We were supposed to meet for breakfast at 7:30 and leave to the testing site around 9:15ish. Sounds like a really workable deal right? well........
Traffic was wretched. I had to detour on 95th and drive halfway across town instead of just taking 435 to Metcalf. Fine, I called B~ and told him I was running late, no problem, I would be at LePeep's around 8 or so. Not too much off schedule. Still time to eat and relax before ... before... ~the test~.
No sooner did I get off the phone with B~ than S~ called me. She was stuck on 71 hwy south of the Triangle. Now, if you know KC traffic, it might (honestly) take you two hours to get through there after a wreck. It's that bad. She was stressing to the max. This delightful soul is from Southern Cal, so she really had that whole road rage feeling with her. Not that KC folk aren't road-ragers, but it was bad that day.
I got there around 8:15. S~ was still stuck. She finally arrived around 8:40. Fortunately we had ordered for her so she still got breakfast. Conversation was about anything except the test. We all kept saying we were ready, more than prepared, and just wanted it over. We lied. We were all nervous as a cat in a room full of rocking chairs.
After we all finally found the testing site, I was the first in the door. The little twit that identified me as me, locked up my possessions, led me into a room lined with computers and pointed. I sat like an obedient child. He didn't tell me anything. Not when to start, not how to indicate I was finished, nothing. I was confused, but just started clicking through the questions on the screen, hoping I was doing it right. My test time was supposed to be at 10 a.m. It was only 9:45. Oh well, forgivness is better than permission right? I kept clicking.
The questions were not has hard as I expected. I had apparently studied the right material after all. Maybe? Since it was a timed test, I kept checking the little clock on the puter screen. Crap... was I going too fast? I had over two and a half hours and I was only about 45 minutes into it. OMG. I just knew this must be too easy.
Now is where my body really started messing with my mind. I got the yawns on a world-class scale. Then my eyes started watering. Then I started itching. Then I got the fidgets. Then my neck ached. Then my hand with the responsiblity of clicking stopped receiving blood flow. It felt like ice.
Everyone told me to take the first response that came to mine. Don't double guess. Don't review. Don't change answers. I still marked a few questions because I just didn't know. I did review them, however I only changed one answer.
As I stood to leave, S~ was leaving at the same time. I walked into the room where the uninformative twit was monitoring us and waited for my results. S~ got hers first and left the room. I retrieved my possessions and he handed me the piece of paper that would decide the rest of my life.

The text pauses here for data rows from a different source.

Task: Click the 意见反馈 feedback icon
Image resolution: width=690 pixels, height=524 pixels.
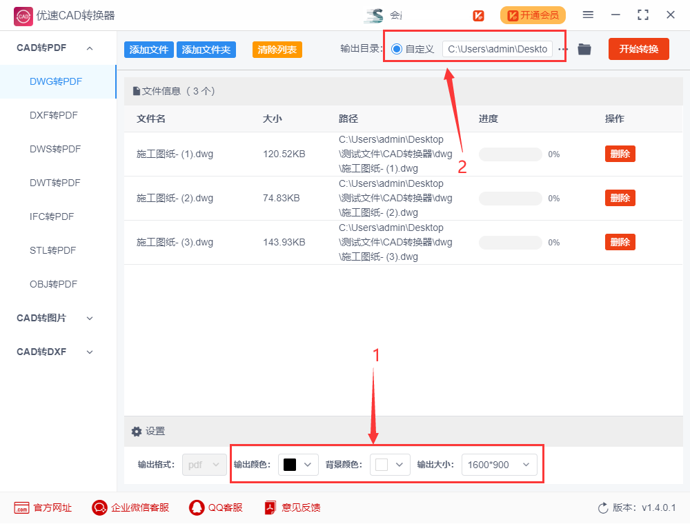Action: 268,507
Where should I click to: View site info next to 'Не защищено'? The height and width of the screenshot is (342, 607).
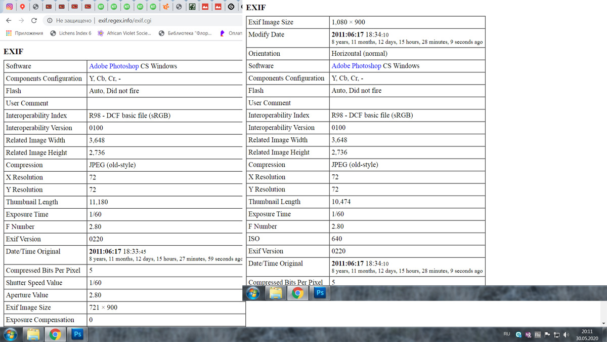50,21
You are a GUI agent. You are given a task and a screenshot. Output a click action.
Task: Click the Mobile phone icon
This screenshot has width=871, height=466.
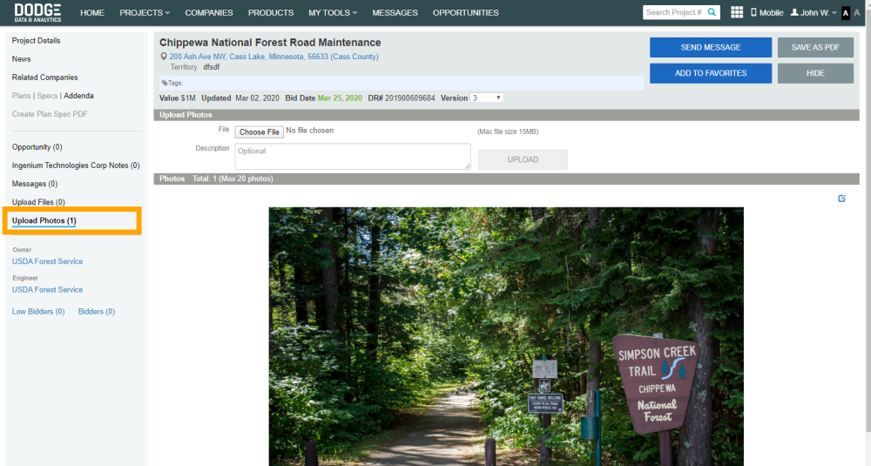(x=753, y=12)
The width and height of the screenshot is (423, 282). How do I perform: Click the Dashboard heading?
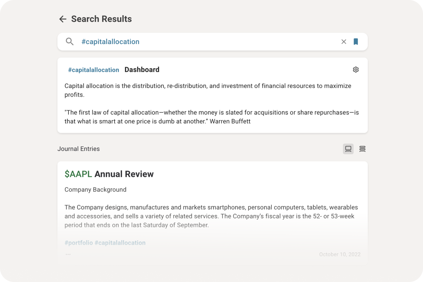pyautogui.click(x=142, y=69)
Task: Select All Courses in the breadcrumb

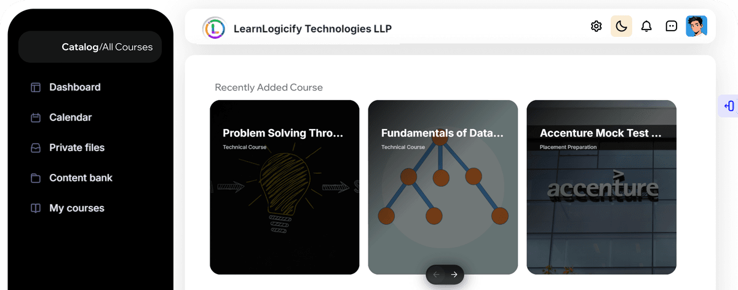Action: [127, 47]
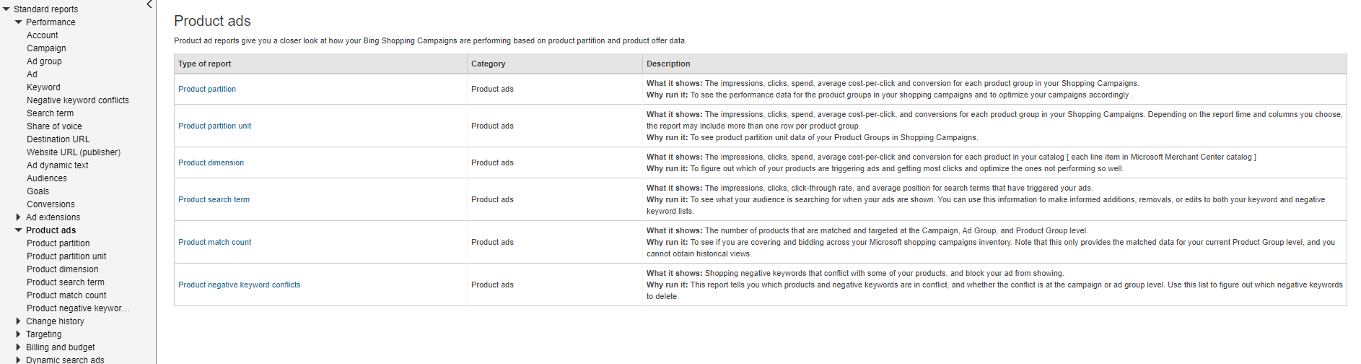Select Product dimension in sidebar tree
The width and height of the screenshot is (1361, 364).
(63, 269)
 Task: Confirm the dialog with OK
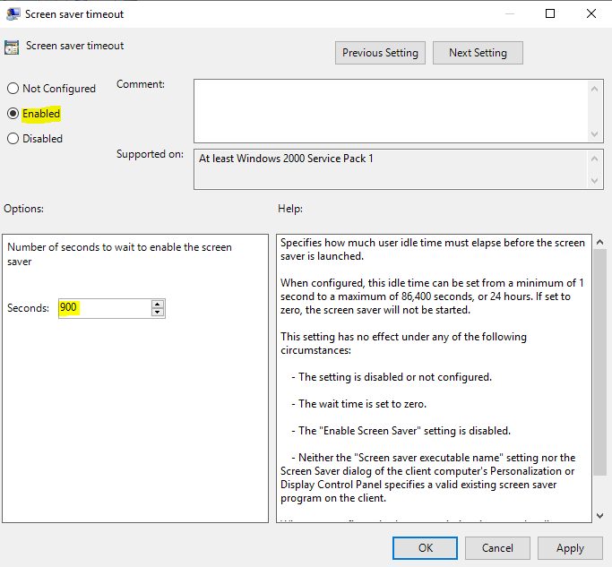(425, 547)
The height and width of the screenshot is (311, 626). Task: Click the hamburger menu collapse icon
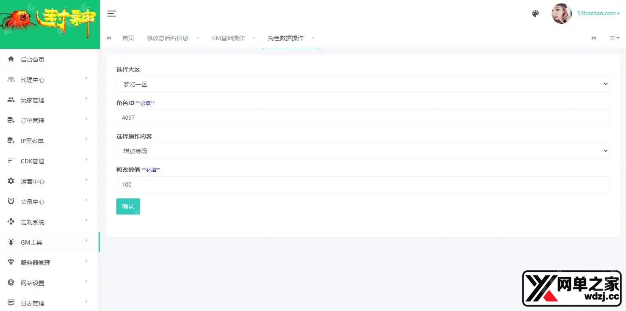coord(112,14)
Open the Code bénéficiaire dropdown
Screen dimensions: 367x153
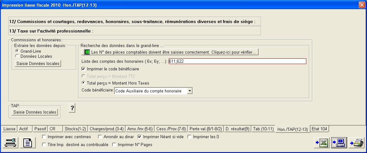click(x=190, y=91)
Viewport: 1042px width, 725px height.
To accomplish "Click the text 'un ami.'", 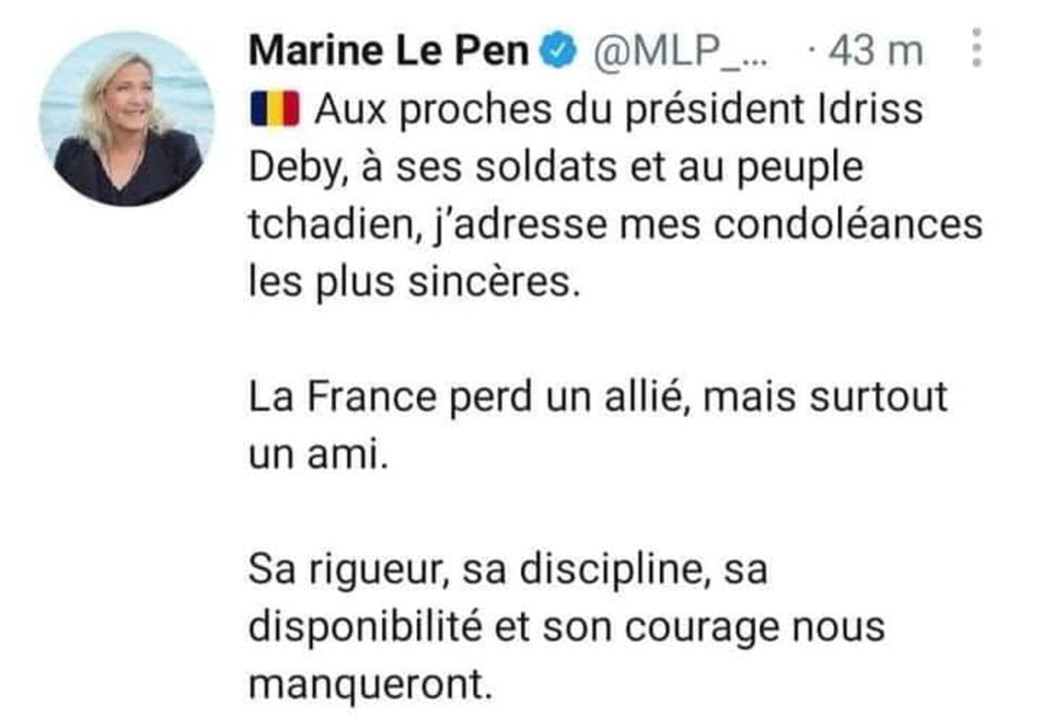I will point(318,455).
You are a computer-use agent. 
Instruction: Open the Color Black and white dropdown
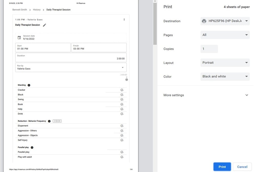pos(225,77)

It was like I had had a stroke. Or I had been dropped on the Russian continent. I looked at this paper and could not comprehend anything. It looked like white paper with black crap all over it. I couldn't read at all. My mind was screaming, "What's this? What does it say? Where are the results? Oh shit I can't read any of this!".
Then I saw it. The word "PASS".
I walked out of the room and S~ was waiting on the rest of us. I just started bawling. I couldn't ask her if she passed. I wanted/didn't want to know. We three had so much riding on this with the Vegas Lomi Lomi trip coming in two weeks, jobs pending on passing NCE, and months of preparation.
She cried too as we hugged and then we saw B~ come out. The look on his face was enough to know his result.
So post-test has become really interesting. I have found it to be like coming down from an extremely traumatic event. And why wouldn't it be? We just weren't prepared for the mental side of national testing. School will tell you how do deal with test anxiety, but they never mention long term stuff. They don't teach you to be kind to yourself afterward... they don't tell you it takes days before your brain will really grip what you have just been through. They don't tell you that the days following are just as drama filled and the days preceding. They don't talk to you how you feel if you pass and they don't teach you how to deal with it if you fail.
Now I hope for my friends too all pass. I want them to know I understand the stress they are under. I have such a different perspective than I had a week ago.
The lesson I learned from all this? Self pressurization is the most horrible pressure imaginable. You can quit a pressurized job. You can walk away from a pressurized relationship. You can't leave yourself.
Be kind to yourself. It's more important than most anything else. Lesson learned.